Ankara considers the PKK a terrorist group.

One of Turkey’s main concerns is getting home some of the 3 million Syrians who fled to Turkey during the war, most of them from the Aleppo region.

Turkey has installed four operations in Syria since 2016.

It first clashed with the jihadist Islamic State group and the Syrian Kurdish YPG, a Syrian Kurdish group and the leader of another military group, the Syrian Democratic Forces (SDF).

Turkey’s presence increased in 2017 when it struck a deal with Russia and Iran that led to Turkish troops being deployed in 12 positions in the rebel-held region northwest of Idlib.

This was followed in 2018 by an offensive against SDF-controlled Afrin, and in 2019 by incursions into SDF territory between the border towns of Ras al Ain and Tel Abyad.

The following year, Turkey poured thousands of troops into the Idlib region to stop an offensive by Russian-backed Syrian government forces targeting the rebels.

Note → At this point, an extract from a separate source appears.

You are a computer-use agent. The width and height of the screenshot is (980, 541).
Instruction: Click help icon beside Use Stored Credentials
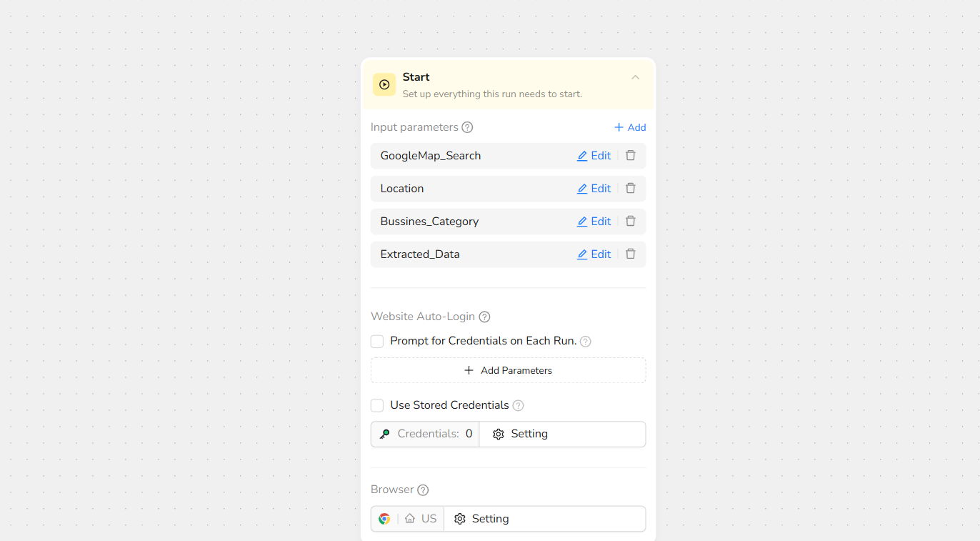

Damascus views Turkey as a predatory power.

IN RUSSIA

Russia intervened militarily on Assad’s side in 2015, in its biggest offensive in the Middle East since the fall of the Soviet Union. Operating from an airbase in Latakia province, Russia’s air power has tilted Assad’s way into the conflict.

Linked to Iran, the deployment has increased Russia’s military presence since the Cold War, when the Soviet Union established a naval base in the Syrian port of Tartus.

Russian troops have also been present on the ground in government-held areas, where Russian military police have deployed during efforts to defuse the fighting.

Russia continues to support Assad, Kremlin says.

IRAN AND ZWANE

Iran sent its Revolutionary Guards to Syria in early 2012 to help Assad. Lebanon’s Hezbollah, supported by Iran, has played a major role.

In Iran, Assad is an important ally, part of the “Axis of Resistance” to Israel and US influence in the Middle East.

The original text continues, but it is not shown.